Lower extremity (leg) angular deformities are commonly seen by pediatric orthopedic surgeons, bone surgeons. They can be coronal, the invisible division from front to back, sagittal, dividing left from right, or transverse, dividing top from bottom. While some deformities don’t change, others are progressive, they get worse with time. The progressive deformities can have an impact on how the child walks (his gait), cause pain, and possibly cause other problems down the road, such as arthritis.
Deformities of the leg can be congenital, meaning the child was born with it, idiopathic, no reason why the deformity occurred, or acquired, it happened after birth. The causes include certain health issues that affect the minerals in the body that strengthen bone, skeletal problems, traumas, or infections, to name a few. For example, one disease, Blount’s disease is a common cause for both young children and adolescents. In Blount’s disease, the inner part of the shin, just below the knee, doesn’t develop as it should and this results in bowed legs.
When a doctor is looking at an angular deformity, he or she must take a thorough medical history and perform a physical evaluation. The history includes information such as when (if) the child began walking, any family history of such problems, the child’s birth, nutritional status, any infections or previous bone breaks, and so on. The doctor should watch the child walk to look for any signs. Certain signs, such as the Trendelenburg sign can suggest a problem with the hip and the leg, for example.

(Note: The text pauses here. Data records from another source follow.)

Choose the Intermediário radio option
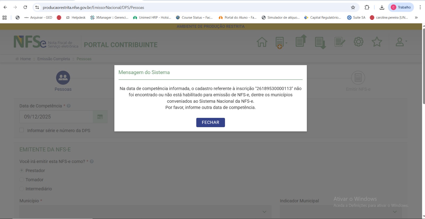The width and height of the screenshot is (425, 219). click(x=22, y=189)
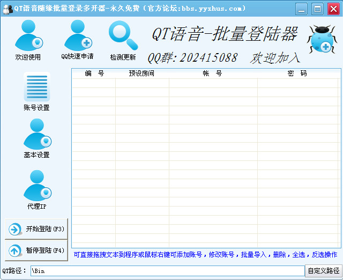Viewport: 343px width, 280px height.
Task: Select the 编号 column header
Action: 94,73
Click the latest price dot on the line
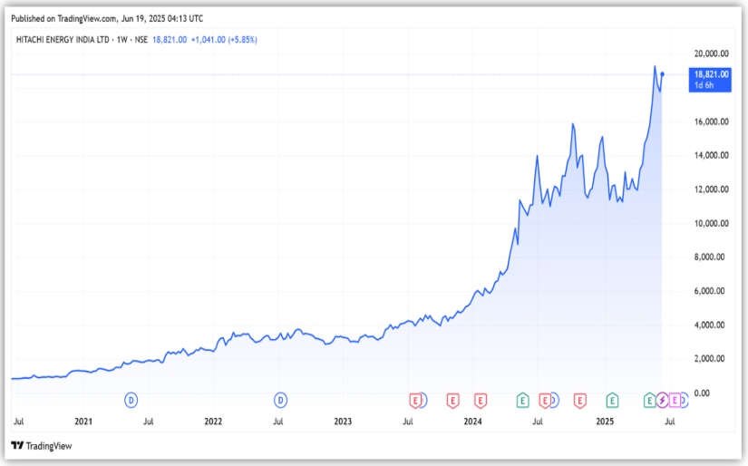 pyautogui.click(x=663, y=74)
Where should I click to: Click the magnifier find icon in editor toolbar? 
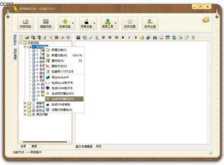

Standard testing includes x-rays, usually a standing x-ray. When a child is lying down to have an x-ray of the leg, the leg isn’t being stressed as it is when the child is standing. Therefore, a standing x-ray would be more reliable. Blood tests may be done if the doctor suspects a nutritional problem or an issue with minerals or hormones. However, these are not routine tests.
Treating the deformities is as individual as the causes and the diagnosis. Options range from bracing (non-surgical treatment) all the way to surgery. And, even if a particular deformity is often treated surgically, it isn’t always. For instance, Blount’s disease can be treated surgically, but only if the angle of the deformity has reached a certain height. Under that, bracing is the first choice treatment. Ring fixators are another treatment option. These are wires and rods that are surgically inserted into the bone and come out through the skin. They are then attached to a frame and this stabilizes the bone. While this treatment has advantages, there are risks involved – the most common one being infection where the rod enters/exits the skin.
The authors of this article concluded that there still is much research to be done in this area. The use of computers to help find the best angle for correction is one step and this can be compared with more traditional treatment to see which is best and in which circumstances.